Complete the following »
1: From the article on Godly Play, write out word for word the passage starting with "In traditional Sunday" and going on through "surface of sand.".
2: According to the article on Godly Play, since what year has Christ the King Lutheran Church in Houston been using Godly Play?

Supplied passage »
=======

Last fall, a preschooler named Thomas, in line at the grocery store with his mom, struck up a conversation with the woman behind them.

“Do you know a man named Noah?” he asked her.

“She was a bit confused at first,” said his mother, Jennifer Hoemberg, “but Thomas continued with great gusto to explain that ‘God called on a man named Noah to build a giant boat. It is called an ark! And all the animals came. And there were two of every kind! And that man, Noah, his boat saved them! Boy, am I glad Noah listened to God!’”

By the time they checked out, Thomas and the woman were praying together.

Thomas attends Holy Comforter Lutheran School in Kingwood, Texas, where he has learned about the Bible through Godly Play. This method uses a Christian formation curriculum that helps children explore their faith through story, gain religious language and enhance their spiritual experience through wonder and play.

“You invite kids to have an experience of God, rather than telling them about God,” said Janelle Hooper, ELCA program director for children’s ministry, who introduces Godly Play to leaders across the country. “It invites curiosity and wonder.”

“We do not assume children are a blank slate, empty vessels into which we need to pour information,” said Karin Liebster, a pastor of Christ the King Lutheran Church in Houston, which has been using Godly Play since 2002 with preschoolers through sixth-graders.

Immersing children in the story

In traditional Sunday school, a story about the Israelites’ exodus from Egypt might include reading a book, then a related craft and coloring page. With Godly Play, a trained storyteller sits on the floor in a circle with the children, using small wooden figures on a surface of sand.

The storyteller, slowly and deliberately, engages the children by moving a hand across the sand, describing the wind, heat and cold of the desert, and how hard it is to exist there. The storyteller then moves the wooden people around in the sand while telling the story, rolls out a fabric sea that “parts” for them to cross and ends the story with questions such as “I wonder what part of the story you liked best? I wonder what part is most important? I wonder who you might be in the story?”

=======

Records supplied »
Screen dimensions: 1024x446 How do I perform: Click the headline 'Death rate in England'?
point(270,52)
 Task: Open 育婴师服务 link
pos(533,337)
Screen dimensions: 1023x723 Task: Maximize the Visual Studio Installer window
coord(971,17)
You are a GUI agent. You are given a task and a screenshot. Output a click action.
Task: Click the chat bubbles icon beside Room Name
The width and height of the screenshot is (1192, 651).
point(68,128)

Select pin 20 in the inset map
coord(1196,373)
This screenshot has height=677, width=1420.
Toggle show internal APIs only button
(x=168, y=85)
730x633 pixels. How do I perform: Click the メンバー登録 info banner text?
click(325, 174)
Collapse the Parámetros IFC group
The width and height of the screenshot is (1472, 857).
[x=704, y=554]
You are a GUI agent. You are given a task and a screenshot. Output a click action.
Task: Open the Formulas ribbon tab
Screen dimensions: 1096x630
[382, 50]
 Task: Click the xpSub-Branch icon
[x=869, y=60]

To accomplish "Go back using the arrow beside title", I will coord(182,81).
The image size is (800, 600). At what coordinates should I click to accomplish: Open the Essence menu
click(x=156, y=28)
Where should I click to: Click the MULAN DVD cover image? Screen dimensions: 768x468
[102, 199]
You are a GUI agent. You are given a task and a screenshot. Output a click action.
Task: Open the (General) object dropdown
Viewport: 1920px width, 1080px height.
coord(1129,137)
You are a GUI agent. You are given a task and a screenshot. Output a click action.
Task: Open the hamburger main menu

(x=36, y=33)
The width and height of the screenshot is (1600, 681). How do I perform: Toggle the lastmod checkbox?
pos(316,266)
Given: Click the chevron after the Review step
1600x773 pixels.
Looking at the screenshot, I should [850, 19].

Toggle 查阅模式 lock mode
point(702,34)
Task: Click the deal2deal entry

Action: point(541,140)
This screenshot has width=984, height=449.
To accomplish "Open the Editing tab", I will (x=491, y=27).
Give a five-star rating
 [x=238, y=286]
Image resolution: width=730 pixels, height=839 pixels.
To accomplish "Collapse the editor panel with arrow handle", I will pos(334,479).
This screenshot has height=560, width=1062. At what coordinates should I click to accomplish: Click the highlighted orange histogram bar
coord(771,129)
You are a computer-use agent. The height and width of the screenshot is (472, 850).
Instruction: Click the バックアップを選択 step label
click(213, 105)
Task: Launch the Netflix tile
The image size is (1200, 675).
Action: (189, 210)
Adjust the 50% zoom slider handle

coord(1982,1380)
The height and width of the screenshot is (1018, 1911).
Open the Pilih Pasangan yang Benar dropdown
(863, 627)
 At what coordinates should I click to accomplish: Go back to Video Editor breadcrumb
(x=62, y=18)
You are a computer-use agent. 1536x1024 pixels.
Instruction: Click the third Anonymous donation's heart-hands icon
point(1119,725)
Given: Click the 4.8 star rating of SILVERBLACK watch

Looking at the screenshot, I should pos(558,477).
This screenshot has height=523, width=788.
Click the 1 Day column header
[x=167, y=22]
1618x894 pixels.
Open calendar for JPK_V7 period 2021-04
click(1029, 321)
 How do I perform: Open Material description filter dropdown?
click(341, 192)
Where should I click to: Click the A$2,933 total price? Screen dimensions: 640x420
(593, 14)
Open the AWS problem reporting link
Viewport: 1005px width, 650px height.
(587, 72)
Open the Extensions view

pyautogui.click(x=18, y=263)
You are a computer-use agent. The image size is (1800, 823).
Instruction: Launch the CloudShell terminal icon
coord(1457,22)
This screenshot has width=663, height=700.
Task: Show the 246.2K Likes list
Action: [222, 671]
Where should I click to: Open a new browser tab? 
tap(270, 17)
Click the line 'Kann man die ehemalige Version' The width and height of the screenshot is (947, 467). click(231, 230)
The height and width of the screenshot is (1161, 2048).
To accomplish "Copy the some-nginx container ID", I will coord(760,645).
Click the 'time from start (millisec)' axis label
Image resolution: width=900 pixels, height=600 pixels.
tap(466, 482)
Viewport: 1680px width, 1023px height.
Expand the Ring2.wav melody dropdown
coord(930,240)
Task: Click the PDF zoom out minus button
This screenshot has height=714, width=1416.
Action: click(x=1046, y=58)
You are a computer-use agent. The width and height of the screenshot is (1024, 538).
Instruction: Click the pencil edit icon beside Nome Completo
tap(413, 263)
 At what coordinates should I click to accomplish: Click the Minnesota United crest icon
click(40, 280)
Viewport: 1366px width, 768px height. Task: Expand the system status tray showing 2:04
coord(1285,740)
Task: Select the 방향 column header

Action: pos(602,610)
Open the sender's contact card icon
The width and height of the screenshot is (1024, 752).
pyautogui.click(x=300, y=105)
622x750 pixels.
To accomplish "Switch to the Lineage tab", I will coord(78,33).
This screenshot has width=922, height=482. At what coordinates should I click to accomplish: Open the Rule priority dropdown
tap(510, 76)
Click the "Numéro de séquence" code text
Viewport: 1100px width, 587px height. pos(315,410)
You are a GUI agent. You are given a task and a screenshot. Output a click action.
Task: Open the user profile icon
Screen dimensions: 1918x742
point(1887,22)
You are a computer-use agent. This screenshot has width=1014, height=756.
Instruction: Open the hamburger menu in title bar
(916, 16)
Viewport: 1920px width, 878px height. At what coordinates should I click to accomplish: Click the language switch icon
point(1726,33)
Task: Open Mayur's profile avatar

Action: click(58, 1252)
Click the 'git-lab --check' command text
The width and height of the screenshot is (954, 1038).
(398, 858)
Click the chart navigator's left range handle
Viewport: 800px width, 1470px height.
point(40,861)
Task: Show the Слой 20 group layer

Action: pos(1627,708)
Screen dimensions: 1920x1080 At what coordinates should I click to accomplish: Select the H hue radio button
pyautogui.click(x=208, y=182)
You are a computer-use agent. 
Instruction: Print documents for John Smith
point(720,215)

=======

Answers provided »
1:
In traditional Sunday school, a story about the Israelites’ exodus from Egypt might include reading a book, then a related craft and coloring page. With Godly Play, a trained storyteller sits on the floor in a circle with the children, using small wooden figures on a surface of sand.

2: Since 2002.